So a few years ago I ran across two guys from a consulting company here in town giving a presentation, and this was on their RNG, which is to this date the coolest crypto gear I own. The results are impressive --- you know when you see something like it because it has utility but takes function to an artistic level. Given that I haved tried to take my security procedures to their logical extreme (termed by some "beyond paranoia"), it neatly dovetailed into my interests. The subtle pitfalls they detected are really what impressed me, and be sure that these are not all. Terry Ritter says something like "you can't tell if your entropy is tainted in a way that you aren't testing for, and there's an infinite number of ways to test it --- much like cryptanalysis". This is definitely not a game for wild risk-takers, but neither is cryptography.
Financials: They started with a circuit design (that's their business), eventually spending some $30k of "unbillable time" (consulting terminology for your hobby) on perfecting it. The market is small, as I mentioned, and really cost-sensitive. So a high-cost limited run makes very little fiduciary sense, and someone would only undertake this kind of a project for the reason of doing it better than anyone else. I guess that's the artist in me that appreciates this aspect.
Physics: it uses amplified PN junction noise run through two inverters (I think that makes it a single-bit D/A, right?). I think it combines shot, flicker and avalanche noise by doing that. I have not done the research, but I think some of these may be relatively impure, if we define a QM 50/50 chance as pure. It is important not to use a "noisy" diode since the noise is predictable --- another subtle gotcha! One physicist mentioned that it will be temperature-sensitive and that I should put it in an oven as cheap thermal insulation; I don't think I'll bother. I guess turning on the oven would increase the possible data rate...
Shielding: It's obvious that you don't want your random numbers being emitted to a oponent sitting in an unmarked van outside your building, however unlikely that might be. Some manufacturers have even done sophisticated EMF testing of radiation on their equipment. What is less obvious is that you don't want signal injection into the circuit, and the analog portions are obviously quite susceptible to this. For example, a four-inch circuit trace is an excellent receiver for a 2.9GHz signal. A story I once heard involved replacing a large capacitor in a piece of cryptologic equipment with a more advanced capacitor that took up half the volume but had the same characteristics. In the other half of the original housing they deposited a tiny FM transmitter. As some of my friends would say, "fear" (it's a term they use with some respect, usually accompanied by a big grin and approving nods). Therefore, the polished steel casing with tiny holes no larger than a screw or an LED (aside from the RS-232 connector) should inspire confidence, and provide a lethal weapon should the need for fisticuffs arise with a lurking spy. It has rubber feet, too, so you don't scratch things all up. :-)
We Got the Power: Two 9v batteries provide the power for the analog portion of the circuit, presumably providing some noise-resistance due to high voltage. Four AA batteries supply the digital portion, and two huge D cells supply the serial line drivers. The digital portion has an embedded microcontroller and they supply ASM source so you can reprogram the EPROM if you don't trust them. The microcontroller has some power-saving logic that shuts off unnecessary portions of the circuits when not in use. Why 3 different kinds of batteries? Two words; signal isolation. During testing they verified this concern because they had attached a lantern battery outside the case to supply some of the power, and upon analysis of the (digital) stream the found non-randomness.

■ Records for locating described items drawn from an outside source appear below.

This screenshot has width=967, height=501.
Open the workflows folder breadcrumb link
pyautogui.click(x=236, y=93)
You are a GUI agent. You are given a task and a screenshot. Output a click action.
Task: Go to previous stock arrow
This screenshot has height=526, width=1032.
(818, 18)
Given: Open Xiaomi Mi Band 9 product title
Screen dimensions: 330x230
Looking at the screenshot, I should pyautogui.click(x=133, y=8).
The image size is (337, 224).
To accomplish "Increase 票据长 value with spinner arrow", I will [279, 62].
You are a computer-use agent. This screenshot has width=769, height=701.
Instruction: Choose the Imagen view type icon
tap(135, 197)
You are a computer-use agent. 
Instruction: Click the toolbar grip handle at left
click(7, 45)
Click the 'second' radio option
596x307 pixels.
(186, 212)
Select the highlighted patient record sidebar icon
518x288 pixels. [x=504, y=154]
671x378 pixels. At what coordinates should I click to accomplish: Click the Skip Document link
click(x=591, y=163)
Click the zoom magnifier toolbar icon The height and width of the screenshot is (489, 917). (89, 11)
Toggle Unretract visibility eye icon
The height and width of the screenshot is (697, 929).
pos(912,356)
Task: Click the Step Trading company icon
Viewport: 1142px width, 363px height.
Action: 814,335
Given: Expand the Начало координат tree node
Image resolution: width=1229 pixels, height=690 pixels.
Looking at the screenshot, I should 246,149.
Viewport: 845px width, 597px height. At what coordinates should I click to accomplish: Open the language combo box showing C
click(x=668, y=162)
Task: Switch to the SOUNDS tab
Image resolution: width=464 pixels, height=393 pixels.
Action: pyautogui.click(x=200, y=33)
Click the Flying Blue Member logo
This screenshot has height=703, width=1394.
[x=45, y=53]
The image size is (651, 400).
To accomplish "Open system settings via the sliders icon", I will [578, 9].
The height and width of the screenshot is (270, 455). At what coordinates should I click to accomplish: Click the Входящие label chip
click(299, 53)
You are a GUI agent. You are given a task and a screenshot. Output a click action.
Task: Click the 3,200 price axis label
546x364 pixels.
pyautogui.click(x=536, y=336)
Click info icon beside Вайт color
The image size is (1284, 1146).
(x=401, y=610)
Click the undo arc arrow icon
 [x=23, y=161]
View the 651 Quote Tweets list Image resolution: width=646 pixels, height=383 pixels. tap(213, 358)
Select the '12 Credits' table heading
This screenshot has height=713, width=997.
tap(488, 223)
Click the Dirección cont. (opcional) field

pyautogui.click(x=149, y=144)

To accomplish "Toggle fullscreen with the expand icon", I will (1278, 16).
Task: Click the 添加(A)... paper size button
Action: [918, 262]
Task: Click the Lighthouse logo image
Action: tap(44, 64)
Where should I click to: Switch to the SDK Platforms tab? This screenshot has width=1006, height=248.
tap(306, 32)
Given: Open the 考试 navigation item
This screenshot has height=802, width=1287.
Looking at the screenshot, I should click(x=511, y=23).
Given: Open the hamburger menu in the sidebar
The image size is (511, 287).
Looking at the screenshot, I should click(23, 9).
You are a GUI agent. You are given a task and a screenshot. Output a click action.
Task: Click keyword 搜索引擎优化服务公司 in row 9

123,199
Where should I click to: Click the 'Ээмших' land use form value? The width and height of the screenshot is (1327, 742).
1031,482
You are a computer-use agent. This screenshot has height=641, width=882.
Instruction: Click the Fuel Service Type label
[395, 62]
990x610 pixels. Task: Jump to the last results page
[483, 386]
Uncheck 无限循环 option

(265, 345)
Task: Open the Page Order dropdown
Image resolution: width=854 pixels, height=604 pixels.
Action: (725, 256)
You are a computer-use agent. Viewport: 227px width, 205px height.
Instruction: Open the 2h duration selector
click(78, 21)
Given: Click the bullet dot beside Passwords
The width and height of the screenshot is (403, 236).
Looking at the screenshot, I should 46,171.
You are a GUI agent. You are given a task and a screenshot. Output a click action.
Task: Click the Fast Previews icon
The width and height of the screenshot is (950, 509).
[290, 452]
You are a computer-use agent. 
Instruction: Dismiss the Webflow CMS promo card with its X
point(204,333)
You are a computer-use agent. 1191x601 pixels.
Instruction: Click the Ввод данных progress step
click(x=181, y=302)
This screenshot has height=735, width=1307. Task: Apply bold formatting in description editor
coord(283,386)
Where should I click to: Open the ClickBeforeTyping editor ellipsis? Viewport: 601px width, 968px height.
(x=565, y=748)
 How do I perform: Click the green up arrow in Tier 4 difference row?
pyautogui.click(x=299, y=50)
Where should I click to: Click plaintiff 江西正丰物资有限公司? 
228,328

By doing analysis (probably DCT and/or some kind of spectral power analysis) they located the source of the signal as an AM radio station! Apparently they apparatus outside the case acted as an antenna - could be a junction acting like a "whisker" diode, or the wire alone.
Product: 4800 bps of random numbers, codified as ASCII hex digits at 9600 bps. It produces them 64kB at a time, after each toggle of any serial line. I found out why hex digits when I wrote a program that read the serial port and got garbage (high bits set) --- duh! Another subtlety - telling when you're reading it correctly! I thanked them for thinking of that before I did.
Trial by Fire: We threw everything we had at it, and nothing cracked. I personally ran a suite of tests, including the obvious chi-square test, but calculated after "binning" with many possible binning techniques - I used 256 bins; 2 bins gives a worthless "DC bias" test that 101010... would pass) and a monte carlo approximation of pi, which converges rather slowly (as you might imagine), but did indeed converge. I don't recall using K-S on it. Terry Ritter looked at it, and made no progress (had some interesting ideas, though). There was talk of running it for a week to make a whole CD for running tests or to send to interested parties for analysis, but not sure if either happened.
Software: There's a program written in C, which sets up the serial line and dumps the data to /dev/random using NetBSD-style ioctls to adjust the entropy estimations.
Overall: Few people seemed interested in RNGs, certainly not enough to shell out enough to cover the materials, batteries, plus a few bucks. One security professional and an expert on smart-card systems said of it, "that's the most over-engineered random number generator I've ever seen". Damn right, it better be... In any case, the progenitors sent out a few feelers, received a lukewarm reaction, and I think have given up on producing any more. He hinted that the circuit design might be available by (regular) mail.